In a thread on his Twitter handle, Dev explained that when you opt for long-tenure loans (like home loans), a significant part during the first few years is only about paying interest. This means that interest is ‘front-loaded’.
He further explained with an example. Let’s suppose, you take a ₹50 lakh home loan at an interest rate of 8% for a period of 25 years. The monthly EMI comes to around ₹38,591. While for the entire tenure of 25 years, the total amount you will end up paying a total interest of around ₹65.8 lakh including interest.
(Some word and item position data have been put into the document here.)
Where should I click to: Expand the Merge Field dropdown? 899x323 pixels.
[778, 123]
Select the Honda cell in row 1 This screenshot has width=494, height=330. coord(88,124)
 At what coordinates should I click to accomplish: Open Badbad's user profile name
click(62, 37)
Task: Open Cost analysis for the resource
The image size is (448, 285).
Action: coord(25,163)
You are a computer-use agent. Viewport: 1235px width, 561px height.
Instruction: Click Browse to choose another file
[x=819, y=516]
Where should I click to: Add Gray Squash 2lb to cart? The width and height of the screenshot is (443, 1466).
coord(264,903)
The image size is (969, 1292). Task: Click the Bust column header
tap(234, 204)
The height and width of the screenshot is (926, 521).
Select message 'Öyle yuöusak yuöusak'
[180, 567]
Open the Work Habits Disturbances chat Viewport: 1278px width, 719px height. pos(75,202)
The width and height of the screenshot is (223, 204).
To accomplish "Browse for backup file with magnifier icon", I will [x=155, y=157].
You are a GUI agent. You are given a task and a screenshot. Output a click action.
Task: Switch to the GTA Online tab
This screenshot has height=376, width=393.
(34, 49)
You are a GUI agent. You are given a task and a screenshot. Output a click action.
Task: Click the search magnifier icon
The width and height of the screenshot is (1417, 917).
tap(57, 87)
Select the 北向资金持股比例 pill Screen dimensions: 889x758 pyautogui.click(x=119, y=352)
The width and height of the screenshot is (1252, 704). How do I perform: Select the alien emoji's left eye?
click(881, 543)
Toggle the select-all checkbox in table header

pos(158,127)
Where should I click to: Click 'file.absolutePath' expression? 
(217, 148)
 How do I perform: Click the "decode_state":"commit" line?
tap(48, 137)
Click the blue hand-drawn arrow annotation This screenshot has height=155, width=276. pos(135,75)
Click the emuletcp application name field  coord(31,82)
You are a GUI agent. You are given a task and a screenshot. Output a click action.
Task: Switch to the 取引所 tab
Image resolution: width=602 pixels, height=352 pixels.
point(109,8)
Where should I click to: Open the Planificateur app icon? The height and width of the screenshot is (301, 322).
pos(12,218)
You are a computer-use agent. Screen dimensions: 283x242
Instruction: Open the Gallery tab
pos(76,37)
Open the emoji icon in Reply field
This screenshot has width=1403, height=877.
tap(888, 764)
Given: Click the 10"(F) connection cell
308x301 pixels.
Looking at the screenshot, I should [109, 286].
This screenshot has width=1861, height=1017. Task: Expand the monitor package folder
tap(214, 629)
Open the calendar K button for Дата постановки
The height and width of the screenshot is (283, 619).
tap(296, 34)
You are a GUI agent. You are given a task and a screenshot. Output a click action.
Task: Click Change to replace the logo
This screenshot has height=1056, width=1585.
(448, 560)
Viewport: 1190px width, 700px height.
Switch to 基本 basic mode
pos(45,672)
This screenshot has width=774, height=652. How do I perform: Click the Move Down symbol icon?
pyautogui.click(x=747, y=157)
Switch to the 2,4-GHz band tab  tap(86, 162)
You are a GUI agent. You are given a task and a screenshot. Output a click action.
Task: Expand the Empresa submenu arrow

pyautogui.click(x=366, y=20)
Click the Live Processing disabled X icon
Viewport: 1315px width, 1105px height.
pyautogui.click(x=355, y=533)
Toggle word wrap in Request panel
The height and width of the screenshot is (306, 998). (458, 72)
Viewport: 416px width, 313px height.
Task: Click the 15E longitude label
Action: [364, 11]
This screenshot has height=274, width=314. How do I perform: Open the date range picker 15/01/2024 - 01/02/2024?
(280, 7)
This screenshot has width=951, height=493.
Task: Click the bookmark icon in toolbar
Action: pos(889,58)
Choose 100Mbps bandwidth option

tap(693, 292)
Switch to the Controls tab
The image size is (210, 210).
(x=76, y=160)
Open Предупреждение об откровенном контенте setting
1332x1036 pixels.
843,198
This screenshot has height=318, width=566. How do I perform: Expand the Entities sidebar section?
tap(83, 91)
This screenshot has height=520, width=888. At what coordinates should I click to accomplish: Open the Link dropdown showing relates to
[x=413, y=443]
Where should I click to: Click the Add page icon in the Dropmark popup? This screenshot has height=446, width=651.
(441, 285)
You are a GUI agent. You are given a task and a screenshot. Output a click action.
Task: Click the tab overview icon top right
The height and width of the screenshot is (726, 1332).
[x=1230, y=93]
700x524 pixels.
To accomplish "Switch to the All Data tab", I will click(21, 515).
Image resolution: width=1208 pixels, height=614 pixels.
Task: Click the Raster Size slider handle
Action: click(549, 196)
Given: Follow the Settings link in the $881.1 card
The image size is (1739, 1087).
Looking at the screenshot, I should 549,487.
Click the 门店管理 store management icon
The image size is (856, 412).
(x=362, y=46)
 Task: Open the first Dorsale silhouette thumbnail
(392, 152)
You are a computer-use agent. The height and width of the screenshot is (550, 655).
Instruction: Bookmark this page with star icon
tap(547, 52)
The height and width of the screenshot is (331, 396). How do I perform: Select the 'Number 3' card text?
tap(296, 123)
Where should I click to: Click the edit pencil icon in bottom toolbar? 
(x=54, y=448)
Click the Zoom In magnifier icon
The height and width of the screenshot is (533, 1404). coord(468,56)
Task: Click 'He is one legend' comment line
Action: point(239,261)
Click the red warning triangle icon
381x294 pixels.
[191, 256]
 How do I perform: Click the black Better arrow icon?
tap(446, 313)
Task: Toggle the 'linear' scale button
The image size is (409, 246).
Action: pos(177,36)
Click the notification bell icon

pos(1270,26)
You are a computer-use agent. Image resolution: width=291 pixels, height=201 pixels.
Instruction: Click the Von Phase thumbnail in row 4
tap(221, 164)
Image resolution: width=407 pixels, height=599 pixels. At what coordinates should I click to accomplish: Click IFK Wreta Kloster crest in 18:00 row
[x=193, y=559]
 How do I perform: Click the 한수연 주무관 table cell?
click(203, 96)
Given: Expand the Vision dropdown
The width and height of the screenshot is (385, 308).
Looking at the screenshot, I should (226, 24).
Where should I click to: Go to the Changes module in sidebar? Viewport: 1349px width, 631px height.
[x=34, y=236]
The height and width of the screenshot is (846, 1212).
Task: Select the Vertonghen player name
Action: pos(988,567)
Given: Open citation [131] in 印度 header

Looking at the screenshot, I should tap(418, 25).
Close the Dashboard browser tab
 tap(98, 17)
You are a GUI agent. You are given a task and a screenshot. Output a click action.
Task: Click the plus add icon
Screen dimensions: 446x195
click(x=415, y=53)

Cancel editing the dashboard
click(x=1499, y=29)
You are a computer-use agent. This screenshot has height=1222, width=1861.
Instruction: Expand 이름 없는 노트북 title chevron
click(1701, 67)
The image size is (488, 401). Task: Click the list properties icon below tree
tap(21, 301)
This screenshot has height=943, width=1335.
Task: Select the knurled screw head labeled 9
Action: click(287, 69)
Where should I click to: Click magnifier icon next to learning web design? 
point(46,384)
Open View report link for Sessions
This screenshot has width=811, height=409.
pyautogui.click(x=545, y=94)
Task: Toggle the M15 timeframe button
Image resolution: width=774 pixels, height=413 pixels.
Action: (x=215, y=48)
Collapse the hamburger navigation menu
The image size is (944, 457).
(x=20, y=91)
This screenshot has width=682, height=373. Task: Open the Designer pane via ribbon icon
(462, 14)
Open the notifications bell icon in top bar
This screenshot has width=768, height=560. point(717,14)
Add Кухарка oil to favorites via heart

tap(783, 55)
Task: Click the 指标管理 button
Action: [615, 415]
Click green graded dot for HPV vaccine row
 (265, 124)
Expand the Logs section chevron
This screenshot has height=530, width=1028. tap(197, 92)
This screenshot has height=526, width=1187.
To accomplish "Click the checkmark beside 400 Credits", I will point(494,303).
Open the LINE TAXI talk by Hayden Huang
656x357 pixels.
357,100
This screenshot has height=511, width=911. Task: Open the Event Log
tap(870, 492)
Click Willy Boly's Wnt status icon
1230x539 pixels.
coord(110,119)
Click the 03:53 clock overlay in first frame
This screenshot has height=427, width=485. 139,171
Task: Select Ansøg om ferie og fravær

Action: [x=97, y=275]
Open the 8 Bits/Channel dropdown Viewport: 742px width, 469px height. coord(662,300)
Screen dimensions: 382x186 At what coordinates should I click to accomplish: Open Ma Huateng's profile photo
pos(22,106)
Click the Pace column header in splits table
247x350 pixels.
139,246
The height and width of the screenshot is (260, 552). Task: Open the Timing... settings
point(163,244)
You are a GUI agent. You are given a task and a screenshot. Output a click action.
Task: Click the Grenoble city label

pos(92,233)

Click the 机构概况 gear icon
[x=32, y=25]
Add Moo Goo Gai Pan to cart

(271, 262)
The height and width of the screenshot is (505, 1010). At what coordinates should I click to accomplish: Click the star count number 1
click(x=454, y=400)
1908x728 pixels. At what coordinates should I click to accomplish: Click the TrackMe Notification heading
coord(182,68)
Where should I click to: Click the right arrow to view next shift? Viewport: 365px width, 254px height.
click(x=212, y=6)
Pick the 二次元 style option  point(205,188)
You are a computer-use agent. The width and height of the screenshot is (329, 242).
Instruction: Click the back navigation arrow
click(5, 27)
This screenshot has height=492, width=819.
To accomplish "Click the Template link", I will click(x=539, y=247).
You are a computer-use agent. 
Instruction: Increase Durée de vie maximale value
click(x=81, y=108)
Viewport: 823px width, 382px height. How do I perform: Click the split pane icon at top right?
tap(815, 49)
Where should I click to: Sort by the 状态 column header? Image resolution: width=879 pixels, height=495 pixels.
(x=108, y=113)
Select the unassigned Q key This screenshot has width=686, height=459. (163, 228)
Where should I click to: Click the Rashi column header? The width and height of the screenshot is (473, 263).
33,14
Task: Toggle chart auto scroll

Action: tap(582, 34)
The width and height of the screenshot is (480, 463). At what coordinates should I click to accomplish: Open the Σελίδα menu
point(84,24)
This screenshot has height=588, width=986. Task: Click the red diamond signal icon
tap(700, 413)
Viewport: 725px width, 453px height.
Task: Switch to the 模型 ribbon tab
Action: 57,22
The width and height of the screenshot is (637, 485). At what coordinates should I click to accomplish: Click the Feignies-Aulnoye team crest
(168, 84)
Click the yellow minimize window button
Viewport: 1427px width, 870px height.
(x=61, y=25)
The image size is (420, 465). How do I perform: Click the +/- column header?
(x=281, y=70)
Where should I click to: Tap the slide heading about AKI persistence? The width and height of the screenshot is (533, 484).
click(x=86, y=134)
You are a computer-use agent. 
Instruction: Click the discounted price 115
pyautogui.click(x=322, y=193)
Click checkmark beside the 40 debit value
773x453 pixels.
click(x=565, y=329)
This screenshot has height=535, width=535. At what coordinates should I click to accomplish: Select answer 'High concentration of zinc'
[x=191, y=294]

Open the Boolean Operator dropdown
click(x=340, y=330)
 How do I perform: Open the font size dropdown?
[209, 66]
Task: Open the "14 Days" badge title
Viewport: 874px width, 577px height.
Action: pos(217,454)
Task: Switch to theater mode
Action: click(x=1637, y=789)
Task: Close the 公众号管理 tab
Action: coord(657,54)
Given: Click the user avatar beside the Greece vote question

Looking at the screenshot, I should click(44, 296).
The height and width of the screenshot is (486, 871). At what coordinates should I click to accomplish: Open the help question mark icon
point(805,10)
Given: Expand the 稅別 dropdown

Further, explaining the example with a chart, Dev pointed out that the first 5 years (1-5 years) of regular EMI payments (each month without fail), which is 20% of the loan tenure of 25 years, only 7.7% of the loan is paid off. He said, there are a total of five 5-year periods of this 25-year loan (5 years X 25 years). In the next five years (6-10 years), only 19.2% of the total loan amount is repaid. This would be a rise of 11.5% in the loan paid off from the first set of five years to the second.
From the data, it can be understood that, by the end of 15 years (the third set of five years which is 11-15 years), around 36.4% of the loan is paid off — which is a rise of 17.2% from the second set. But there is a massive jump of 25.5% from the third set, as by the end of 20 years (fourth set of five years which is 16-20 years) around 61.9% of the loan is paid off.
Compared to the fourth set of tenures (16-20 years), there is a jump of 38.1% as in the fifth and the last set of tenures (21-25 years) — 100% of the loan amount is paid off. Hence, Dev said, the EARLIER you make the prepayments, the better it is for you in terms of its impact on reducing the total interest paid during the loan tenure.